An Excerpt from Michael Shermer’s The Mind of the Market

One view that I am writing against in this book, ironically, is the belief that Darwin and the theory of evolution have no place in the social sciences, especially in the study of human social and economic behavior. Whereas scientists are up in arms about attempts to teach creationism and Intelligent Design in public school biology classrooms (see my book Why Darwin Matters), and are distraught by the dismal state of science education and the lack of acceptance of Darwin’s theory (less than half of Americans believe that humans evolved)11, most scientists — especially social scientists — have resisted with the emotional intensity of a creationist any attempts to apply evolutionary thinking to psychology, sociology, and economics. The reason for this resistance — understandable at the time — was the equation of evolutionary theory with Social Darwinism and especially the extreme hereditarian views that led to enforced sterilization of the mentally retarded in America, and to the Nazi eugenics program that led to the Holocaust. As a consequence, post-World War Two social scientists steered a wide course around any attempts to employ evolutionary theory to the study of human behavior, and instead focused almost exclusively on socio-cultural explanations.

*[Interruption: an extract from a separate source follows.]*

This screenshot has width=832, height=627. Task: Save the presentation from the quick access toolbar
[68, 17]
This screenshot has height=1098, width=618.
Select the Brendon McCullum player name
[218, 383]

A second view that I am writing against is the theory of Homo economicus, which holds that “Economic Man” has unbounded rationality, self-interest, and free will, and that we are selfish, self-maximizing, and efficient in our decisions and choices. When evolutionary thinking and modern psychological theories and techniques are applied to the study of human behavior in the marketplace, we find that the theory of Homo economicus — which has been the bedrock of Traditional Economics — is often wrong or woefully lacking in explanatory power.

More here.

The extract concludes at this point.